Quelle est la tonalité créative du festival ?

Tout le monde parle en ce moment du craft mais en réalité, c’est le cœur même de notre métier. Il est devenu une excuse pour définir des idées faciles très bien exécutées. Si tu regardes les vainqueurs des catégories Craft, ils sont souvent les mêmes que la catégorie Film. Il est impossible de prendre un Lion seulement sur le craft. Un jury ne peut pas nommer un film juste sur la qualité de la lumière. Il est très étrange de dissocier le craft du reste de la création. Sir John Hegarty, fondateur de BBH, disait : « La publicité est composée à 80 % d’idées et à 80 % d’exécution. » 

J’ai été étonné de voir les catégories cette année. J’y vois un souhait du festival de s’inscrire dans le monde actuel, celui des technologies, comme avec la data. Ils veulent couvrir tout le spectre. La catégorie e-commerce est celle qui m’a le plus interpellé. Cet ajout dénote d’une certaine ambition pour le festival. Il ne s’appelle d’ailleurs plus le festival de la publicité mais le festival de la créativité. Je suis curieux de voir quels projets seront primés.



Justement que pensez-vous des évolutions du festival ?

C’est une année de transition entre l’ancienne version et la nouvelle. L’organisation va ajuster les catégories au fur et à mesure. Paradoxalement, on observe depuis toujours ce questionnement autour du format des festivals. 

Je feuilletais l’autre jour un livre récapitulatif des D&AD 1976 et l’introduction présentait déjà le nombre de prix, de catégories, l’argent ou la frilosité des clients, comme des facteurs de questionnement profond. Plus de 40 ans après, peu de choses ont bougé de ce côté-là, mais les gens ne connaissent pas forcement l’histoire de la publicité.



La pub manquerait-elle de mémoire ?

Lorsque l’on est créatif, il est important de savoir qui est venu avant nous car ceux qui méconnaissent l’histoire seront amenés à la répéter. Et il n’y a rien de pire que de s’entendre dire que sa création a déjà été produite. Qui va rester dans l’histoire de la pub de nos jours ? David Droga ? [lire son interview p. 6] Même Alex Bogusky, cofondateur de l’agence Crispin Porter + Bogusky, qui était un roi, un génie il y a dix ans, n’est pas connu des jeunes créatifs. Effectivement, le monde de la pub a la mémoire courte.



Le Grand Prix dans la catégorie Film est un moment fort du festival, comment voyez-vous ce pan de la création ?

Nous travaillons énormément afin de dépasser le simple format publicitaire. Nous pouvons désormais nous diriger vers de l’entertainment et chercher des écritures qui nous permettent de sortir des formats habituels. Cela bien sûr avec le soutien des marques. J’adore pouvoir me rapprocher d’écritures proches du cinéma car elles nous incitent à raconter des histoires encore plus travaillées. Auparavant, nous étions limités par le format mais la totale mutation des supports a induit une possibilité de narration longue forme. Le contre-effet de cette liberté est le manque de discipline. On tombe dans la facilité, dans le plaisir, si bien qu’au final le projet s’étire sans motif. La barre est tellement haute dans l’entertainment, avec les séries et les films, que si l’on veut pénétrer ce monde, il faut pouvoir se comparer à eux. Donc un film de 5 minutes pourquoi pas, mais il faut avoir de quoi tenir la longueur.

- _Consignes de travail_
**A.** Répondez à ces questions d'après l'entretien sur le festival :
(i) Selon la citation de Sir John Hegarty, de quoi est composée la publicité ?
(ii) Quelle catégorie a le plus interpellé la personne interrogée ?
(iii) De quelle année date le livre récapitulatif des D&AD qu'elle feuilletait ?
**B.** Relevez, s'il vous plaît, tous les noms de personnes cités dans l'entretien sur le festival.
**C.** Poursuivez l'entretien sur le festival à partir de sa dernière phrase.

- _Enregistrements fournis_

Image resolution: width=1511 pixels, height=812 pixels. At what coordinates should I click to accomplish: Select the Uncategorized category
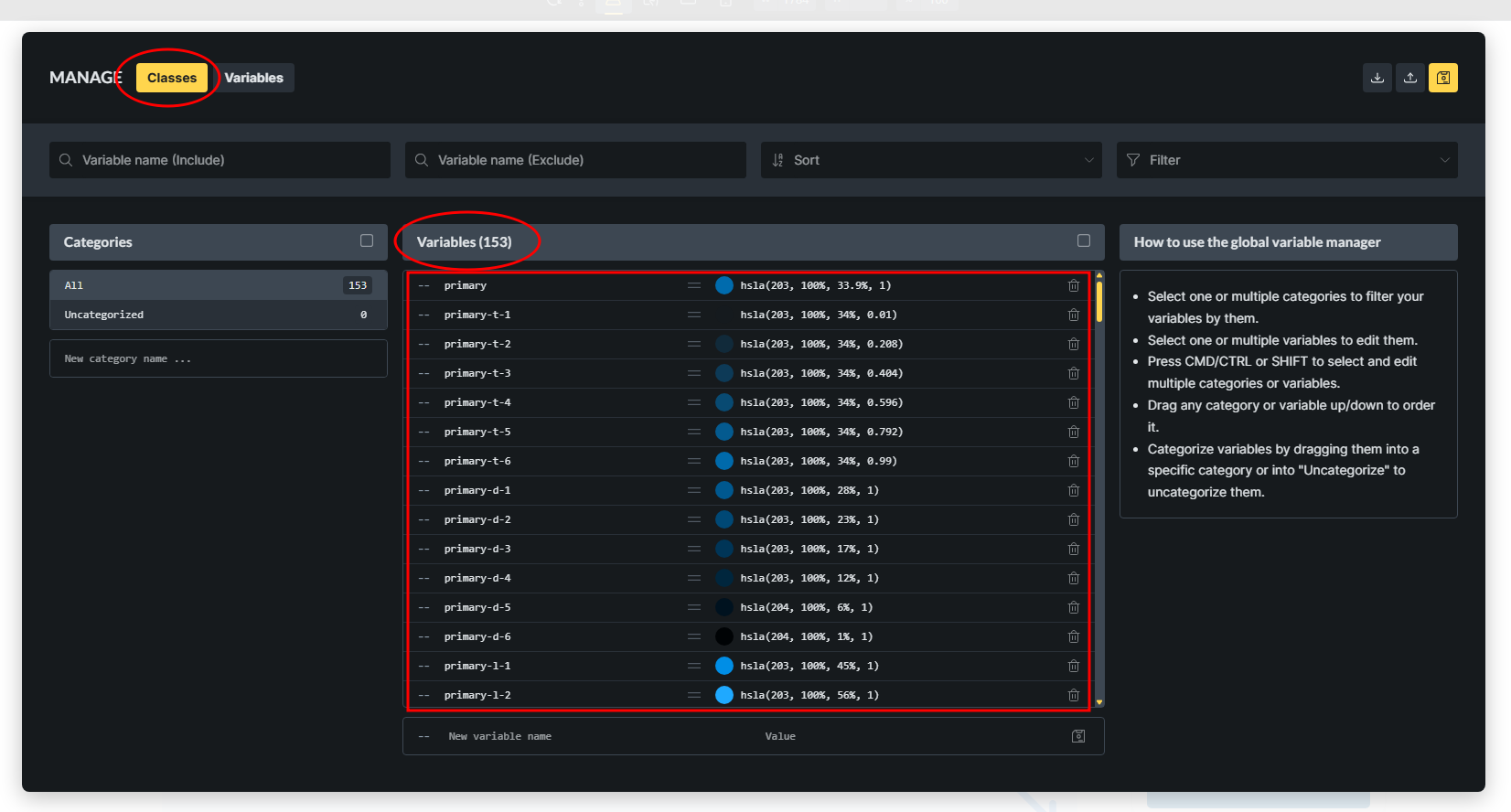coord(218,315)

--

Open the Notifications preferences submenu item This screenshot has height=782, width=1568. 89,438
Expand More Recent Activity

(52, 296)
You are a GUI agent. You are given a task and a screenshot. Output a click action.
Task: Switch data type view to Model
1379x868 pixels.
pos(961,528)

---

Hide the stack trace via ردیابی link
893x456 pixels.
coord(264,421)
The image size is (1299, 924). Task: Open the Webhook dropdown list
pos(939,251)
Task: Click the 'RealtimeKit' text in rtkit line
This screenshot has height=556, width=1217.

- _Corrigé de l'exercice_
**A.**
(i) De 80 % d'idées et de 80 % d'exécution.
(ii) La catégorie e-commerce.
(iii) De 1976.

**B.** Sir John Hegarty, David Droga, Alex Bogusky

**C.**
Le cinéma et la publicité peuvent-ils se réunir ?

Nous essayons, en tout cas à l’agence, de profiter de ces passerelles qui existent entre les deux univers. Il faut néanmoins que cela reste très rare mais surtout justifié. Cela nous permet de réunir le meilleur des deux mondes. 

Par ailleurs, n’oublions pas qu’il est beaucoup plus facile de faire un 5 minutes qu’un 30 secondes… et c’est quelqu’un qui sort de longs spots qui le dit (rires). Dans un format court, tout est affaire de discipline narrative et de rigueur dans la recherche des plans. Il faut revenir à l’histoire. Aujourd’hui, il est possible de laisser tourner la caméra toute la journée et de te débrouiller au montage. Avant, avec la pellicule, et sans retour, le manque de discipline était fatal. Hitchcock faisait seulement trois prises pour ne donner qu’une seule solution de montage aux studios. Ces nouvelles manières de faire nous ont rendus moins exigeants sur la structure de la narration.

 

Dans ces conditions, comment allier technologie et création ?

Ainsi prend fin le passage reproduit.